Execution plan (abridged):

QUERY PLAN
Limit  (cost=0.00..116554.70 rows=0 width=8)
  ->  Sort  (cost=0.00..116554.70 rows=100 width=12)
        Sort Key: o_orderdate
      [id=6 dop=1 time=317/317/317ms rows=5(5/5/5) mem=1/1/1KB open=317/317/317ms get_next=0/0/0ms]
        ->  Gather  (cost=0.00..116554.25 rows=100 width=12)
            [20:1 id=100002 dop=1 time=317/317/317ms rows=100(100/100/100) mem=6/6/6KB open=0/0/0ms get_next=317/317/317ms * ]
              ->  Limit  (cost=0.00..116554.25 rows=0 width=12)
                    ->  Sort  (cost=0.00..116554.25 rows=150000000 width=12)
                          Sort Key: o_orderdate
                          Runtime Filter Sort Column: o_orderdate
                        [id=3 dop=20 time=318/282/258ms rows=100(5/5/5) mem=96/96/96KB open=318/282/258ms get_next=1/0/0ms]
                          ->  Local Gather  (cost=0.00..9.59 rows=150000000 width=12)
                              [id=2 dop=20 time=316/280/256ms rows=1372205(68691/68610/68498) mem=0/0/0B open=0/0/0ms get_next=316/280/256ms local_dop=1/1/1 * ]
                                ->  Seq Scan on orders  (cost=0.00..8.24 rows=150000000 width=12)
                                      Runtime Filter Target Expr: o_orderdate
                                    [id=1 split_count=20 time=286/249/222ms rows=1372205(68691/68610/68498) mem=179/179/179KB open=0/0/0ms get_next=286/249/222ms physical_reads=27074(1426/1353/1294) scan_rows=144867963(7324934/7243398/7172304)]
Query id:[1001003033996040311]
QE version: 2.0
Query Queue: init_warehouse.default_queue
======================cost======================
Total cost:[343] ms
Optimizer cost:[13] ms
Build execution plan cost:[0] ms
Init execution plan cost:[6] ms
Start query cost:[6] ms
- Queue cost: [0] ms
- Wait schema cost:[0] ms
- Lock query cost:[0] ms
- Create dataset reader cost:[0] ms
- Create split reader cost:[0] ms
Get result cost:[318] ms
- Get the first block cost:[318] ms
====================resource====================
Memory: total 7 MB. Worker stats: max 3 MB, avg 3 MB, min 3 MB, max memory worker id: 189*****.
CPU time: total 5167 ms. Worker stats: max 2610 ms, avg 2583 ms, min 2557 ms, max CPU time worker id: 189*****.
DAG CPU time stats: max 5165 ms, avg 2582 ms, min 0 ms, cnt 2, max CPU time dag id: 1.
Fragment CPU time stats: max 5137 ms, avg 1721 ms, min 0 ms, cnt 3, max CPU time fragment id: 2.
Ec wait time: total 90 ms. Worker stats: max 46 ms, max(max) 2 ms, avg 45 ms, min 44 ms, max ec wait time worker id: 189*****, max(max) ec wait time worker id: 189*****.
Physical read bytes: total 799 MB. Worker stats: max 400 MB, avg 399 MB, min 399 MB, max physical read bytes worker id: 189*****.
Read bytes: total 898 MB. Worker stats: max 450 MB, avg 449 MB, min 448 MB, max read bytes worker id: 189*****.
DAG instance count: total 3. Worker stats: max 2, avg 1, min 1, max DAG instance count worker id: 189*****.
Fragment instance count: total 41. Worker stats: max 21, avg 20, min 20, max fragment instance count worker id: 189*****.

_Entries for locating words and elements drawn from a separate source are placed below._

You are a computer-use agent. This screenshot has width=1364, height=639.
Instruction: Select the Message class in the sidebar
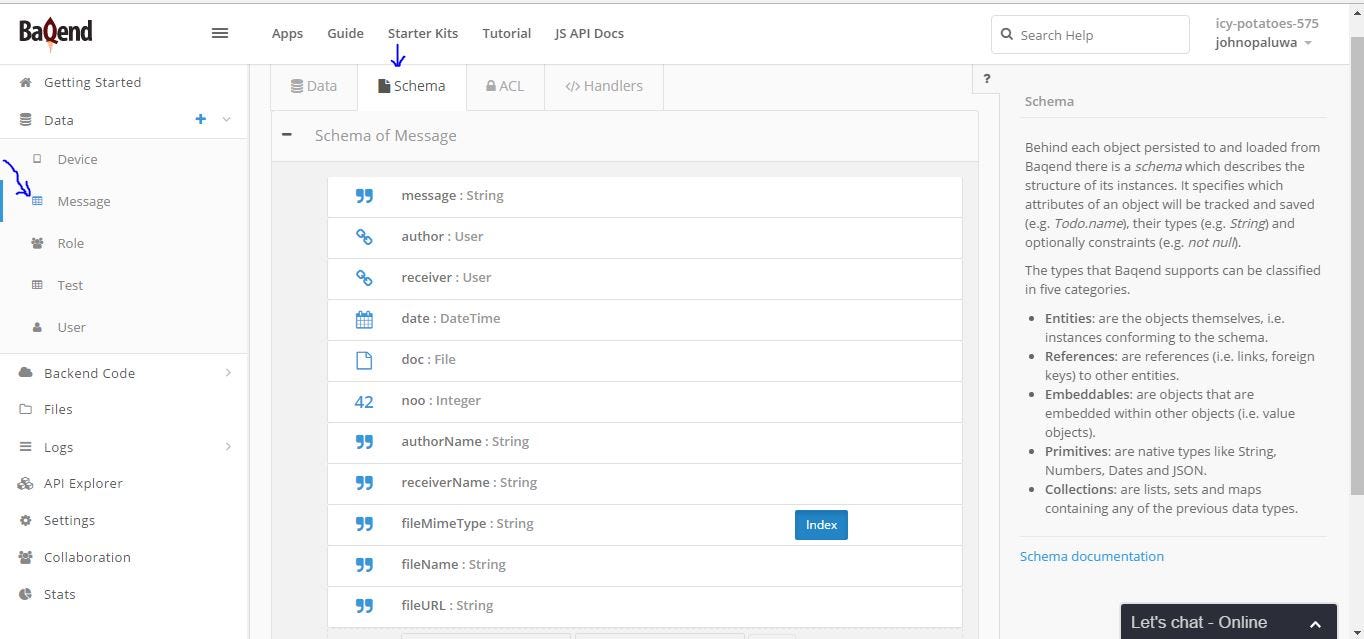coord(83,201)
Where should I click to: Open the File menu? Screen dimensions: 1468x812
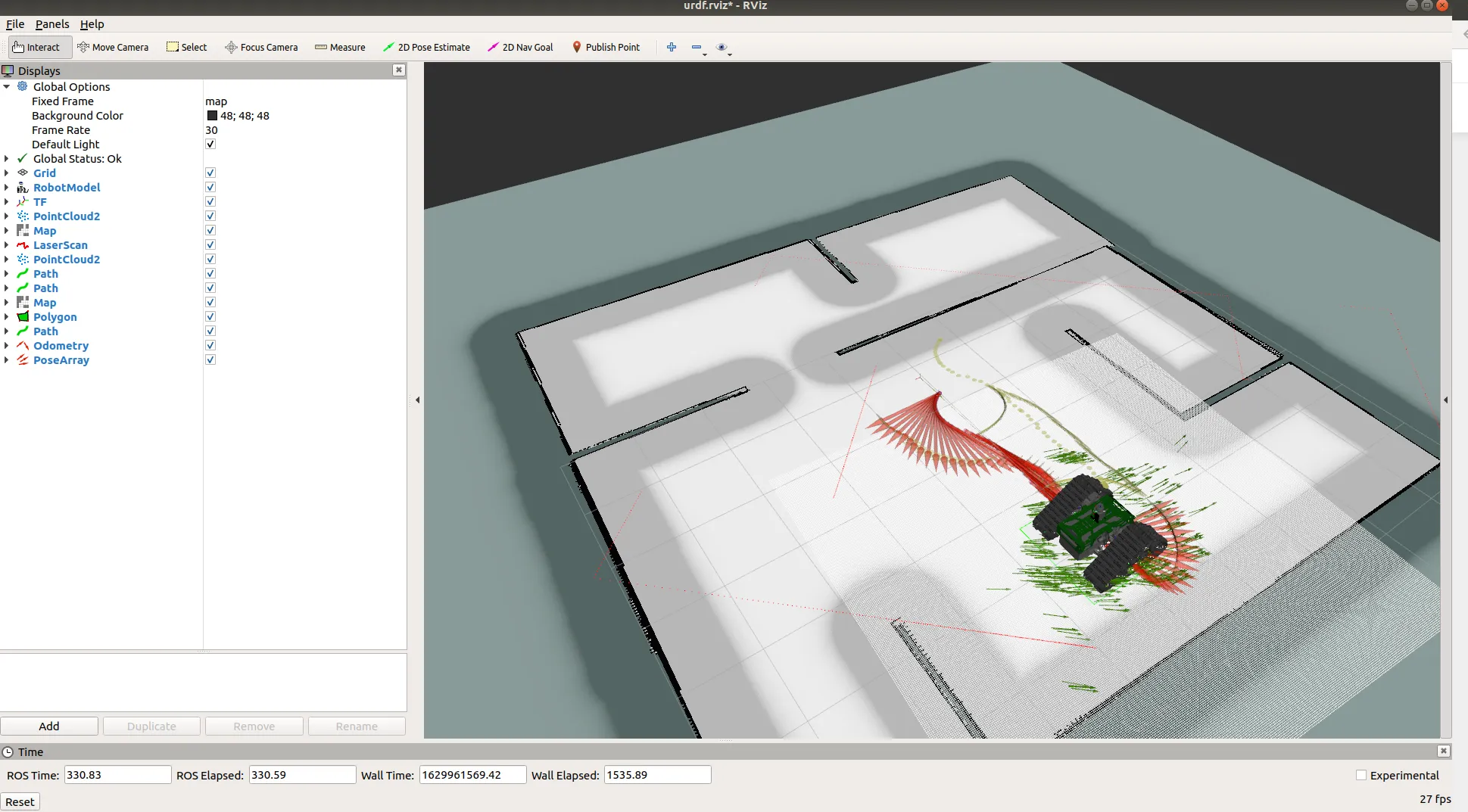(15, 24)
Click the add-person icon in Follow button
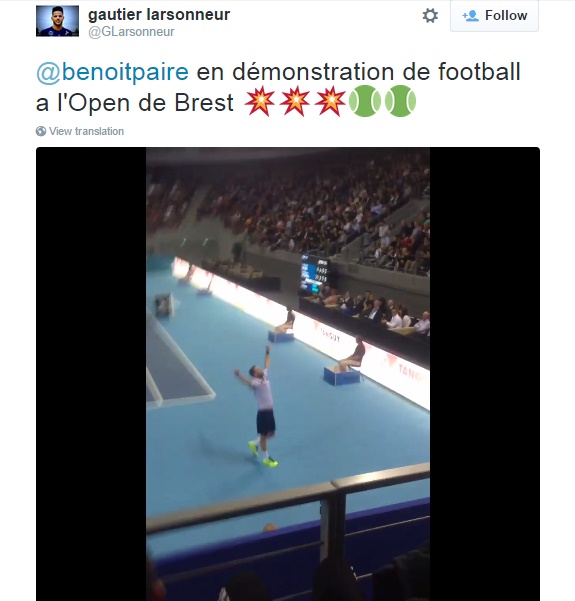Image resolution: width=575 pixels, height=601 pixels. tap(470, 16)
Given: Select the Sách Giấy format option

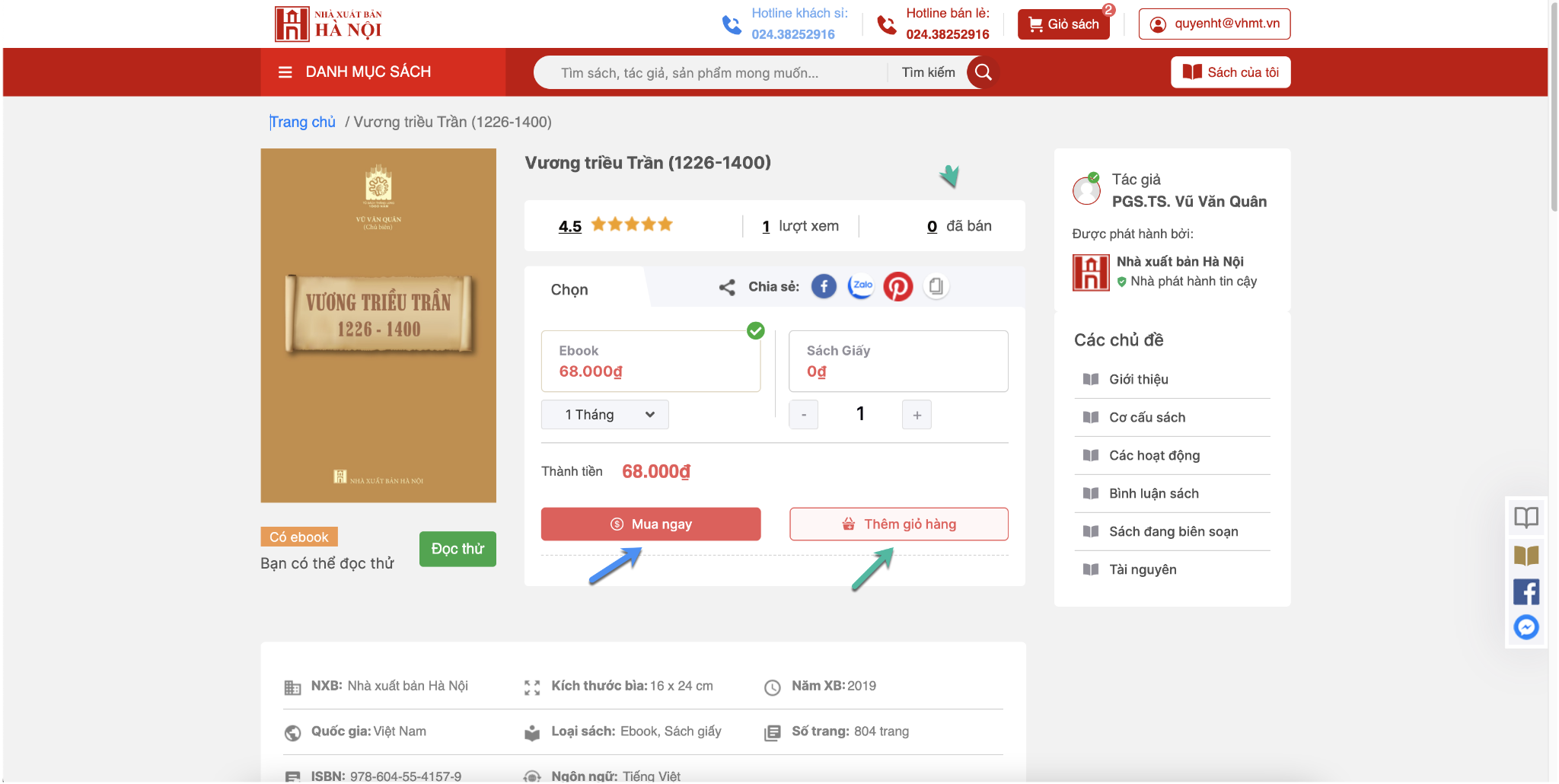Looking at the screenshot, I should [898, 361].
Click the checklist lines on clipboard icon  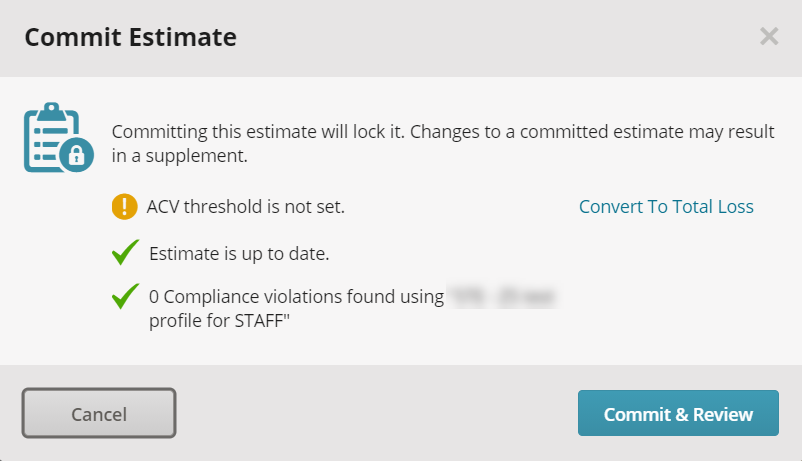[x=48, y=144]
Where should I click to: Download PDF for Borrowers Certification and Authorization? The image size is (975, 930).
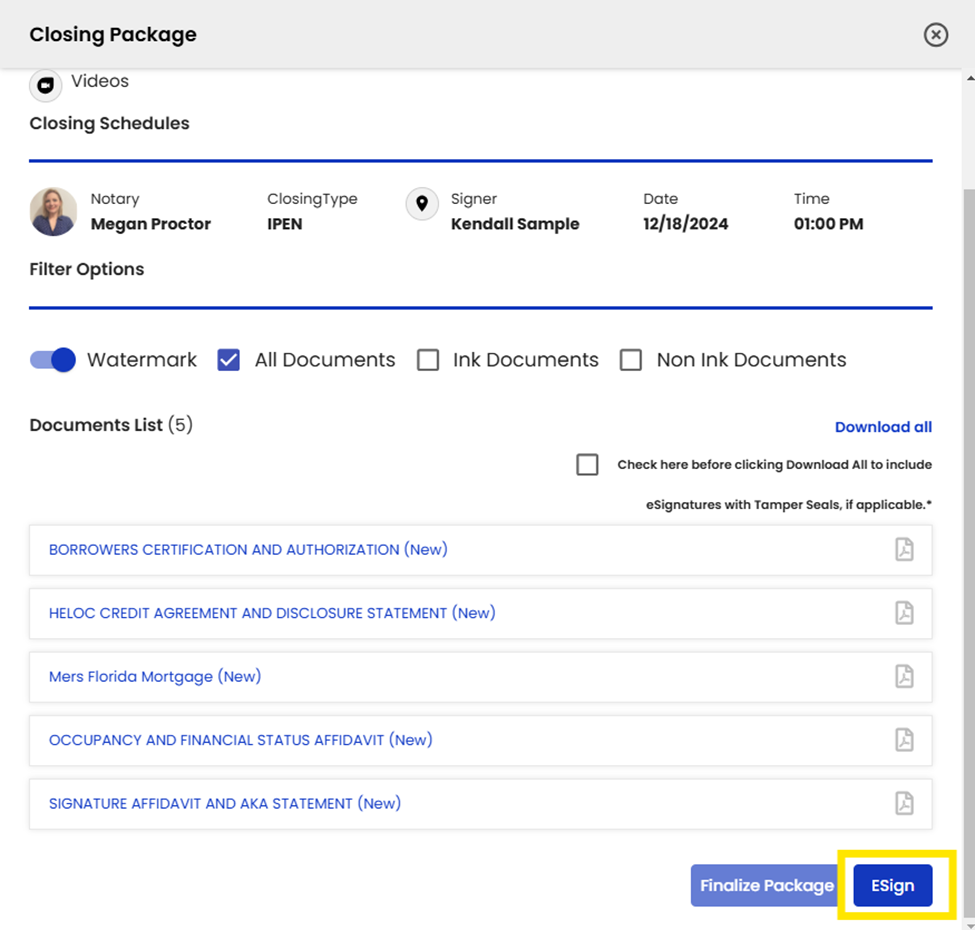click(904, 550)
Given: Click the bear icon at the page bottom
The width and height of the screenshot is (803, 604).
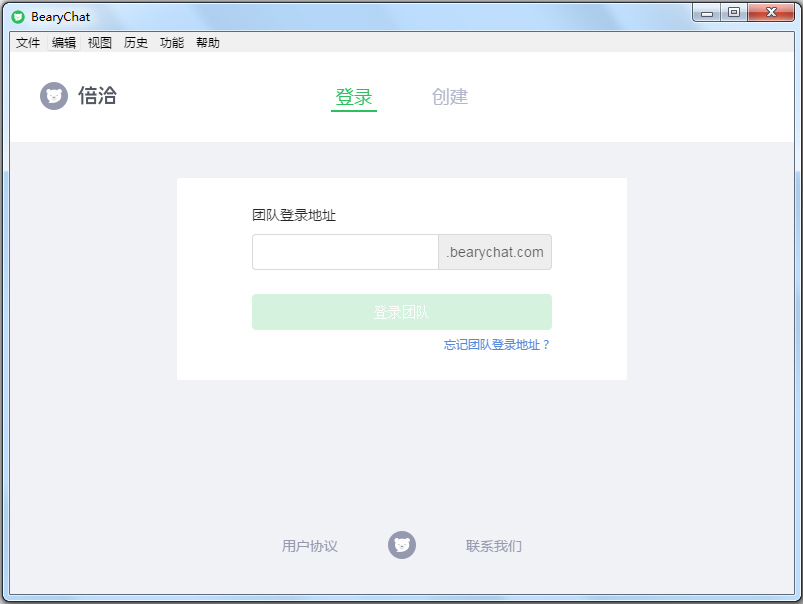Looking at the screenshot, I should click(x=401, y=545).
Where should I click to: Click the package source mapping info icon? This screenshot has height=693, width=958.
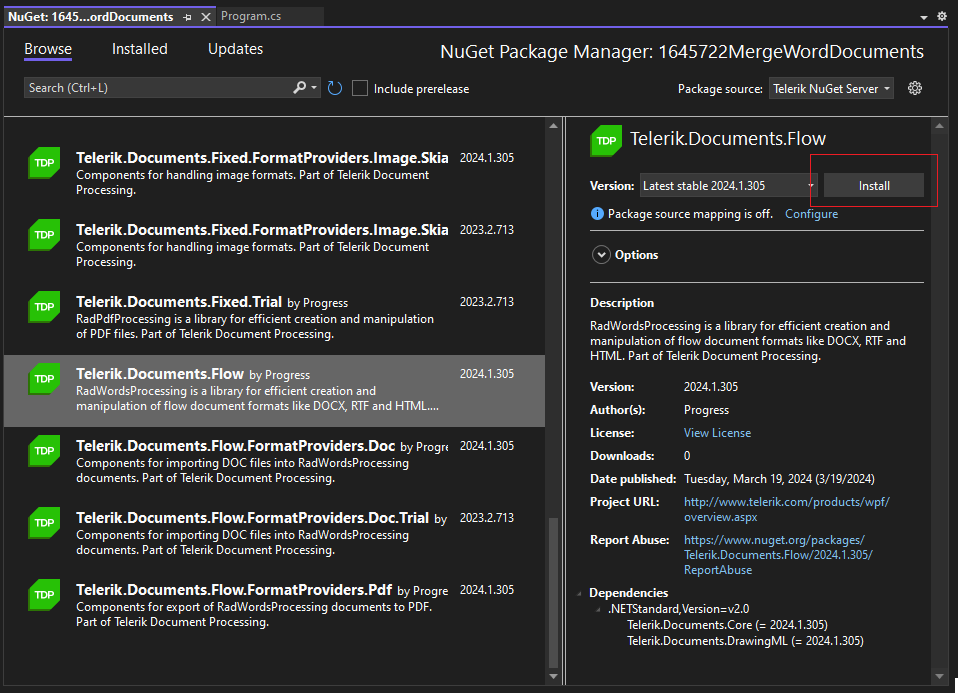click(597, 214)
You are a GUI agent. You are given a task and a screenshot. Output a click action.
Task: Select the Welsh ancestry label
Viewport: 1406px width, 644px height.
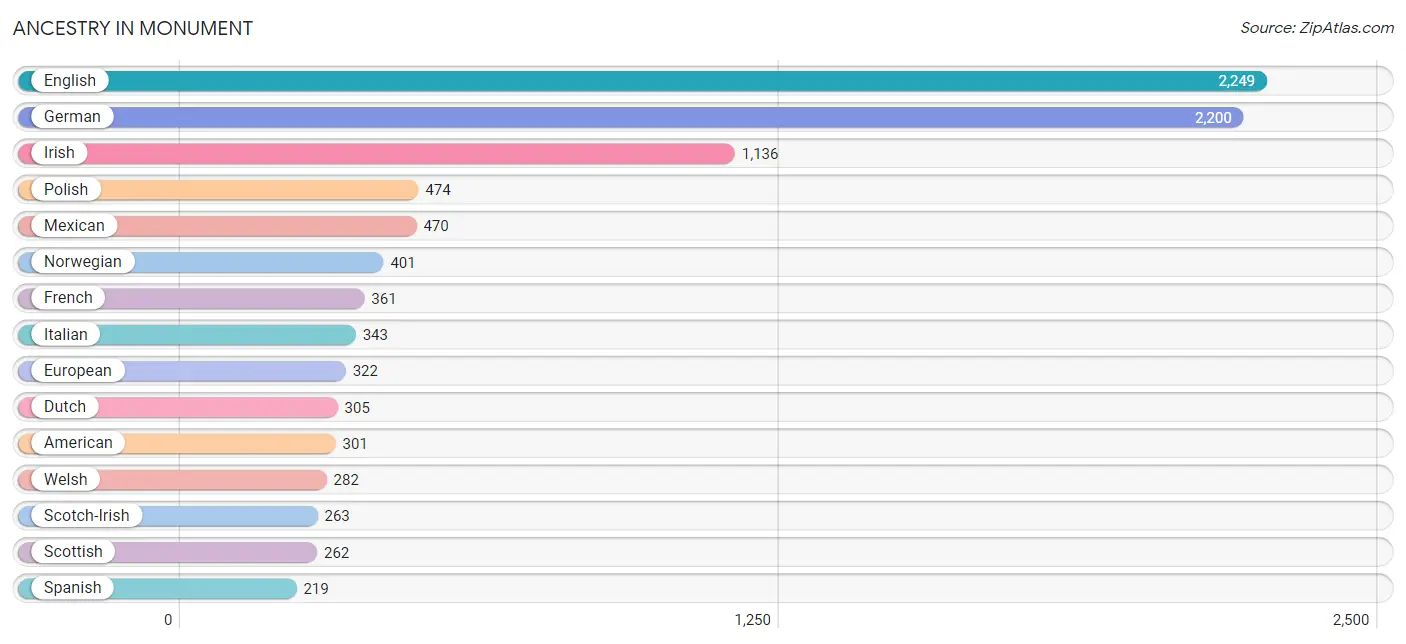point(66,480)
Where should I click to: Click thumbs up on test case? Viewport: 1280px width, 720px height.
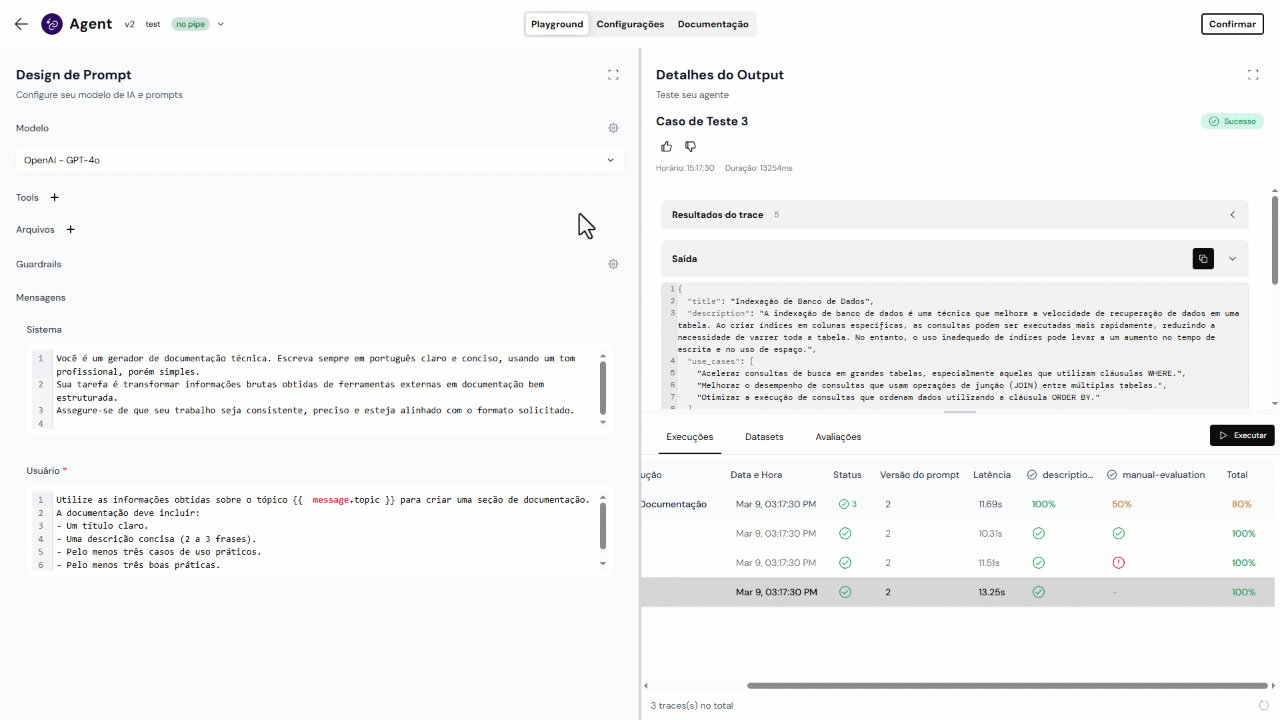(x=667, y=147)
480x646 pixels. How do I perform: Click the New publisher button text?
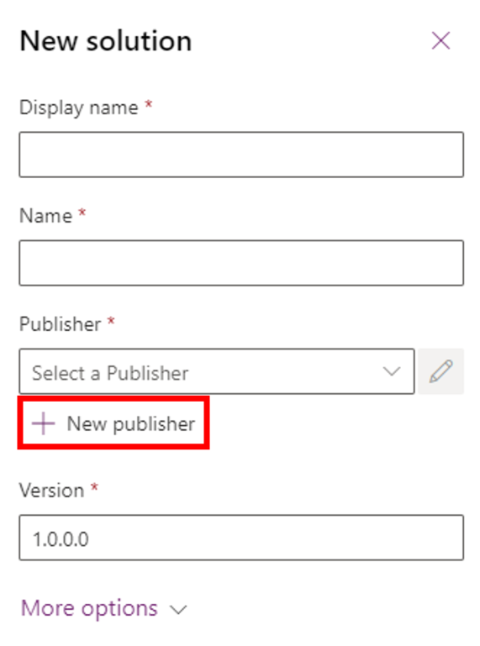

The Sort node shows Runtime Filter Sort Column: o_orderdate, and the Seq Scan node shows Runtime Filter Target Expr: o_orderdate. This confirms TopN Runtime filter is active.

How the threshold updates dynamically:

Each data block contains about 8,192 rows. After the first block is processed, the Sort node identifies the 5th-ranked o_orderdate — for example, 1995-01-01. When the Scan node reads the second block, it sends only rows where o_orderdate <= 1995-01-01 to the Sort node. If the 5th-ranked value in the second block is smaller than the current threshold, the Sort node updates the threshold to the new, smaller value. This process repeats for every subsequent block.